Se siete alla ricerca del connubio “moda-arte” la Fondazione Louis Vuitton, nel cuore del Bois de Boulogne, fa per voi. Una struttura moderna e decisamente fashion, con la sua incredibile architettura, rimanda a una barca a vele spiegate.

La Fondation Louis Vuitton ospita esposizioni temporanee al suo interno ed è immersa nel verde all’esterno

Mecca della moda, impossibile non visitare il Museo Yves Saint Laurent. Nell’Avenue Marceau, una delle strade più chic ed esclusive della città, si trova la dimora storica dove il grande stilista francese ha lavorato e creato per ben trent’anni e dove sono nate le sue più celebri creazioni.

Con la presentazione delle collezioni, continuamente rinnovata, alternando percorsi retrospettivi e mostre temporanee tematiche, il museo riflette la ricchezza di un patrimonio unico e dalle suggestioni magiche.

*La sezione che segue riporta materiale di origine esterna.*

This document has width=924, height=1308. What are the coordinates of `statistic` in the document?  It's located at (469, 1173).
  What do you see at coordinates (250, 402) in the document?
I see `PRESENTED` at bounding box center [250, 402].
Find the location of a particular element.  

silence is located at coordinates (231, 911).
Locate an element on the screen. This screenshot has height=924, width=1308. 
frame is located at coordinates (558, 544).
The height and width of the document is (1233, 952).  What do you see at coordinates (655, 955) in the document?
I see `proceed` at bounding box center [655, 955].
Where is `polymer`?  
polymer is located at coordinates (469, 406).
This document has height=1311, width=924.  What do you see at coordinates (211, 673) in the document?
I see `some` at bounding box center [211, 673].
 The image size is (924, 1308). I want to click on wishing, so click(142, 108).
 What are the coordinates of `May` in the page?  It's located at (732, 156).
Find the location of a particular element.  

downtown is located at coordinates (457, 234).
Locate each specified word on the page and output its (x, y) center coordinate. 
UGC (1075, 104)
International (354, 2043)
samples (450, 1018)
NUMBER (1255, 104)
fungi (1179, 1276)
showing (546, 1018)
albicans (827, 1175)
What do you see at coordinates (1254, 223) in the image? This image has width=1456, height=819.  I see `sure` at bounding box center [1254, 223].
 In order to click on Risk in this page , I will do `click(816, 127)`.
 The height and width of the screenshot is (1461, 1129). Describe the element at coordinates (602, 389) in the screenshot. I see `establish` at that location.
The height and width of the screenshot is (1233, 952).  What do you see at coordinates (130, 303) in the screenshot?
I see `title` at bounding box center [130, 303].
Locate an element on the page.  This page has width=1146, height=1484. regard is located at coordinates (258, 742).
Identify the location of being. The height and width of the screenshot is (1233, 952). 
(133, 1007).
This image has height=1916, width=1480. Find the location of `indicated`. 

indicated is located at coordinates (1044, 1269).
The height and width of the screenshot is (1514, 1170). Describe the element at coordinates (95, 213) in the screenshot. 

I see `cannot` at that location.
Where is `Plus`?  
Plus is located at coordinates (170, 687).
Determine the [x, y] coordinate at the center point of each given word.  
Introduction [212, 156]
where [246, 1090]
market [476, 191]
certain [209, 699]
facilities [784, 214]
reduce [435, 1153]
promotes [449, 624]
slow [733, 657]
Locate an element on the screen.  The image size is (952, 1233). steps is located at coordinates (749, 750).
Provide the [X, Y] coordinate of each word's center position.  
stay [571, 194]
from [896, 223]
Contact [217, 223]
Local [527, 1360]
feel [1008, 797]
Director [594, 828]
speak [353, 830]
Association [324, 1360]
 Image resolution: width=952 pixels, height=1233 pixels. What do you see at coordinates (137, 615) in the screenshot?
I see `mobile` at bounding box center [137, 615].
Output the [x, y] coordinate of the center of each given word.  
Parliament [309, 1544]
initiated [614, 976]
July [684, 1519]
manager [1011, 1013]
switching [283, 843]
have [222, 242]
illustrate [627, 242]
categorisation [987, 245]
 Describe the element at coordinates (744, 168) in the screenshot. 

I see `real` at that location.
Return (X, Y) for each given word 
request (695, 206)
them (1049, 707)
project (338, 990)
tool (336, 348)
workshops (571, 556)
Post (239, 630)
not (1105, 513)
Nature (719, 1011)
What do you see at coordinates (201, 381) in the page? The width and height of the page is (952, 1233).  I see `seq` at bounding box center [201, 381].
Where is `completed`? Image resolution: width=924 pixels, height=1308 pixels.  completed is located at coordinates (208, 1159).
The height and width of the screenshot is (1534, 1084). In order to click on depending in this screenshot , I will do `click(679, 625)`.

Parte integrante della magia parigina è la Senna

Al di fuori dei tradizionali percorsi turistici, Île de la Cité e Île Saint-Louis sono i due quartieri che corrispondono alle due isolette che si trovano nel cuore di Parigi, nel mezzo del fiume che divide la rive droite dalla rive gauche.

Impossibile non restare ammaliati dallo skyline, specialmente al tramonto

Il miglior modo per visitare Parigi resta quello di viverla e lasciarsi emozionare dalle sorprese che, di sicuro, questa città riserva a tutti.